Are you ready to start cooking?
No matter the weather conditions, and particularly if you’re feeling unwell, Samgyetang (Ginseng chicken soup) is the ultimate remedy for happiness. I prepare it once or twice a year, and it never fails to deliver. Plus, it’s a straightforward soup to assemble once you gather all the necessary ingredients!
Quick and Delicious: Korean Samgyetang (Ginseng Chicken Soup) Recipe Tutorial
- 2 Cornish hens (or Poussin chicken)
- ½ cup Calrose rice (or glutinous rice)
- 8 garlic cloves (peeled, whole)
- 1 samgyetang soup kit (includes all the necessary spices and herbs)
- 1 spice bag (optional)
- 2 tsp salt
- 2 spring onions (finely sliced)
For the dipping sauce:
- 1 tbsp salt
- ½ tsp white pepper
- 2 tbsp sesame oil
- 2 tsp light soy sauce
- 1 tsp toasted sesame seeds
- Rinse the rice in cold water in a bowl and drain it a few times until the water runs clear. Refill the bowl with cold water and soak the rice for one hour. Drain the rice and set it aside.
- Remove any giblets from the Cornish hens and save them for making stock.
- Trim some of the fat from around the cavity of the hens using scissors.
- Place 4 cloves of garlic into the cavity of each hen, then fill the cavity with rice until it’s about ¾ full. Repeat the same process for the other hen.
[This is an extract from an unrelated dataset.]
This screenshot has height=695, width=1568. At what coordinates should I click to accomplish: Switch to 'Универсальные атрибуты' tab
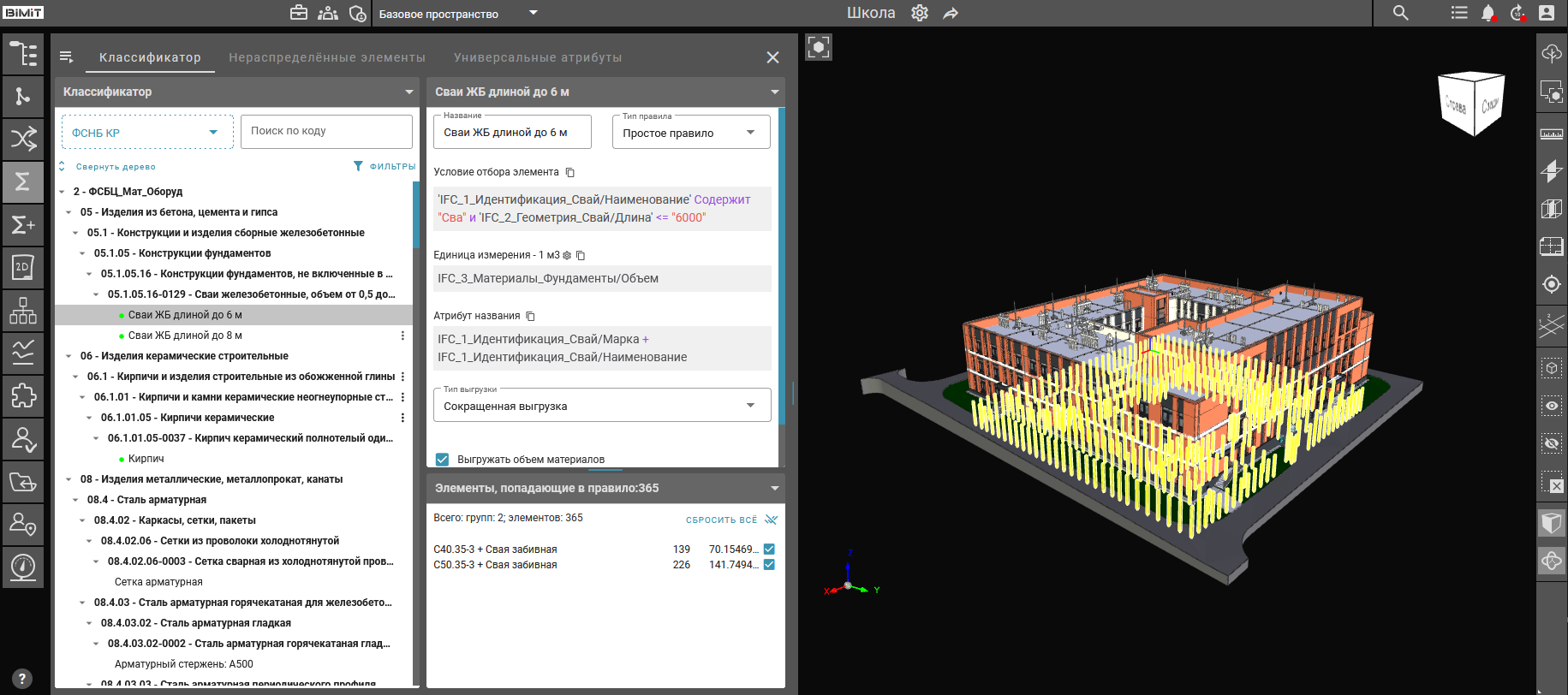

- Using a sharp knife, pierce the skin on the left and right sides of the cavity. Carefully insert a drumstick into the opposite slit, for example, place the right drumstick into the left hole and the left drumstick into the right hole. This will help seal the cavity. Alternatively, you can use a toothpick to seal it.
- Place the hens in a pan that is large enough to fit them snugly. Add about 9 cups of water and the salt.
- Add the soup kit ingredients, bring to a boil, then simmer with the lid on for 1 hour. Using a spice bag is optional for easy removal.
Prepare the dipping sauce while the chicken cooks.
- In a separate bowl, combine the salt, white pepper, sesame oil, and toasted sesame seeds. Set the dipping sauce aside.
Finishing the soup
- Once the chicken is cooked, remove the pan from the heat. Carefully take out each Cornish hen and set them aside.
- Remove the spice bag (if used) or use a slotted spoon to remove all the soup kit ingredients from the broth.
- Place a hen in each Asian soup bowl and pour hot broth over them. Sprinkle with spring onion and serve with the dipping sauce on the side.
If you have leftover broth, you can easily enhance it by poaching a chicken breast and shredding it into strands to add. Alternatively, you can use leftover roast chicken as an additional ingredient to enrich the broth.